• _Instructions to follow_: Hand back all of the records exactly as they read.
Record excerpts Block Start
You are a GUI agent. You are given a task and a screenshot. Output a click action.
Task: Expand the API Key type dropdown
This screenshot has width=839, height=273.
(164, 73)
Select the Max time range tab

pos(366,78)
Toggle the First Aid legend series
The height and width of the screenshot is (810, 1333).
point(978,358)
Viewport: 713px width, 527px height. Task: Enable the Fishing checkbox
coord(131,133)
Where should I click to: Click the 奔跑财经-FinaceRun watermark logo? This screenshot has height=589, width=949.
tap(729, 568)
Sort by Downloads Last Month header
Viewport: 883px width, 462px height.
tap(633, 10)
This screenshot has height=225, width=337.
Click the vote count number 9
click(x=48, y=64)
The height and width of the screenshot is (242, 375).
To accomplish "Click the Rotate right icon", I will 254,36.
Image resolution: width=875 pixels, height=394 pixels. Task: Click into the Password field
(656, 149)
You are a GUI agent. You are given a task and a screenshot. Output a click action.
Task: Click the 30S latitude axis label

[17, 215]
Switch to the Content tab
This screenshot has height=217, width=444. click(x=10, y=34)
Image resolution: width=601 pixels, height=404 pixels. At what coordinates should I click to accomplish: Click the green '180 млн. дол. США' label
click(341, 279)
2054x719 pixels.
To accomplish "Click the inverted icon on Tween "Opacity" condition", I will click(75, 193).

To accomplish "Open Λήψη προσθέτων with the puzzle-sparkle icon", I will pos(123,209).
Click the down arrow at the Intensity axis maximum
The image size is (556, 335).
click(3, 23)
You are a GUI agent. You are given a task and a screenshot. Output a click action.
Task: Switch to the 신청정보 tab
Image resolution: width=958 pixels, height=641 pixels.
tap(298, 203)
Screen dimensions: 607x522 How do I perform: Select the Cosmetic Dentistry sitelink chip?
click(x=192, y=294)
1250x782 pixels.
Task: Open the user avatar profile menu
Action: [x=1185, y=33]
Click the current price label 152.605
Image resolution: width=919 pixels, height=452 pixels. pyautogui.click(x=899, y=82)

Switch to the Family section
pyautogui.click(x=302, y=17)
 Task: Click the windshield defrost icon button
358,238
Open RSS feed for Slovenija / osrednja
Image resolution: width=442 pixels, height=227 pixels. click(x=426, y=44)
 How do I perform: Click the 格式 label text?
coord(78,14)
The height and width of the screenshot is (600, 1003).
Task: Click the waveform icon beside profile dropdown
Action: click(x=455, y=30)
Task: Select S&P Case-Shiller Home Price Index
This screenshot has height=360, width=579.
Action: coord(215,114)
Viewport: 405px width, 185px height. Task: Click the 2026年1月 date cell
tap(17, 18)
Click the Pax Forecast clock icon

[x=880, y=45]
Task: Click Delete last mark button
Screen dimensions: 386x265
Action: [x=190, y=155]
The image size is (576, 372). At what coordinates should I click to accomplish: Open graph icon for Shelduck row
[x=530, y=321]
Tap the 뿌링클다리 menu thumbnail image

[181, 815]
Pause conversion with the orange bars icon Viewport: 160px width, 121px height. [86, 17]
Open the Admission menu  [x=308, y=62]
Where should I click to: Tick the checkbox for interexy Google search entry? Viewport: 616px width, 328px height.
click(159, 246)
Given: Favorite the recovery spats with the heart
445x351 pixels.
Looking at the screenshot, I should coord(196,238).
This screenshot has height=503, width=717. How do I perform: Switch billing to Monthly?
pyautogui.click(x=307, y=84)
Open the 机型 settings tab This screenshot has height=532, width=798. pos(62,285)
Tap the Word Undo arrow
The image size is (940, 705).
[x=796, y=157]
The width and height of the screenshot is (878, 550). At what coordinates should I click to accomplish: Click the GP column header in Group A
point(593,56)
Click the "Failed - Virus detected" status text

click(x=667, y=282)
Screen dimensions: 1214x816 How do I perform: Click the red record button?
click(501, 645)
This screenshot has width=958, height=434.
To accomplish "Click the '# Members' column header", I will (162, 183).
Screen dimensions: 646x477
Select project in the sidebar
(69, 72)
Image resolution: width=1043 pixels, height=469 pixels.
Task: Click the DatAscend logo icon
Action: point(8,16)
Record excerpts Block End
• _Response area_:
You are a GUI agent. You are given a task and a screenshot. Output a click action.
Task: Expand the API Key type dropdown
This screenshot has width=839, height=273.
(164, 73)
Select the Max time range tab

pos(366,78)
Toggle the First Aid legend series
The height and width of the screenshot is (810, 1333).
point(978,358)
Viewport: 713px width, 527px height. Task: Enable the Fishing checkbox
coord(131,133)
Where should I click to: Click the 奔跑财经-FinaceRun watermark logo? This screenshot has height=589, width=949.
tap(729, 568)
Sort by Downloads Last Month header
Viewport: 883px width, 462px height.
tap(633, 10)
This screenshot has height=225, width=337.
Click the vote count number 9
click(x=48, y=64)
The height and width of the screenshot is (242, 375).
To accomplish "Click the Rotate right icon", I will 254,36.
Image resolution: width=875 pixels, height=394 pixels. Task: Click into the Password field
(656, 149)
You are a GUI agent. You are given a task and a screenshot. Output a click action.
Task: Click the 30S latitude axis label

[17, 215]
Switch to the Content tab
This screenshot has height=217, width=444. click(x=10, y=34)
Image resolution: width=601 pixels, height=404 pixels. At what coordinates should I click to accomplish: Click the green '180 млн. дол. США' label
click(341, 279)
2054x719 pixels.
To accomplish "Click the inverted icon on Tween "Opacity" condition", I will click(75, 193).

To accomplish "Open Λήψη προσθέτων with the puzzle-sparkle icon", I will pos(123,209).
Click the down arrow at the Intensity axis maximum
The image size is (556, 335).
click(3, 23)
You are a GUI agent. You are given a task and a screenshot. Output a click action.
Task: Switch to the 신청정보 tab
Image resolution: width=958 pixels, height=641 pixels.
tap(298, 203)
Screen dimensions: 607x522 How do I perform: Select the Cosmetic Dentistry sitelink chip?
click(x=192, y=294)
1250x782 pixels.
Task: Open the user avatar profile menu
Action: [x=1185, y=33]
Click the current price label 152.605
Image resolution: width=919 pixels, height=452 pixels. pyautogui.click(x=899, y=82)

Switch to the Family section
pyautogui.click(x=302, y=17)
 Task: Click the windshield defrost icon button
358,238
Open RSS feed for Slovenija / osrednja
Image resolution: width=442 pixels, height=227 pixels. click(x=426, y=44)
 How do I perform: Click the 格式 label text?
coord(78,14)
The height and width of the screenshot is (600, 1003).
Task: Click the waveform icon beside profile dropdown
Action: click(x=455, y=30)
Task: Select S&P Case-Shiller Home Price Index
This screenshot has height=360, width=579.
Action: coord(215,114)
Viewport: 405px width, 185px height. Task: Click the 2026年1月 date cell
tap(17, 18)
Click the Pax Forecast clock icon

[x=880, y=45]
Task: Click Delete last mark button
Screen dimensions: 386x265
Action: [x=190, y=155]
The image size is (576, 372). At what coordinates should I click to accomplish: Open graph icon for Shelduck row
[x=530, y=321]
Tap the 뿌링클다리 menu thumbnail image

[181, 815]
Pause conversion with the orange bars icon Viewport: 160px width, 121px height. [86, 17]
Open the Admission menu  [x=308, y=62]
Where should I click to: Tick the checkbox for interexy Google search entry? Viewport: 616px width, 328px height.
click(159, 246)
Given: Favorite the recovery spats with the heart
445x351 pixels.
Looking at the screenshot, I should coord(196,238).
This screenshot has height=503, width=717. How do I perform: Switch billing to Monthly?
pyautogui.click(x=307, y=84)
Open the 机型 settings tab This screenshot has height=532, width=798. pos(62,285)
Tap the Word Undo arrow
The image size is (940, 705).
[x=796, y=157]
The width and height of the screenshot is (878, 550). At what coordinates should I click to accomplish: Click the GP column header in Group A
point(593,56)
Click the "Failed - Virus detected" status text

click(x=667, y=282)
Screen dimensions: 1214x816 How do I perform: Click the red record button?
click(501, 645)
This screenshot has width=958, height=434.
To accomplish "Click the '# Members' column header", I will (162, 183).
Screen dimensions: 646x477
Select project in the sidebar
(69, 72)
Image resolution: width=1043 pixels, height=469 pixels.
Task: Click the DatAscend logo icon
Action: point(8,16)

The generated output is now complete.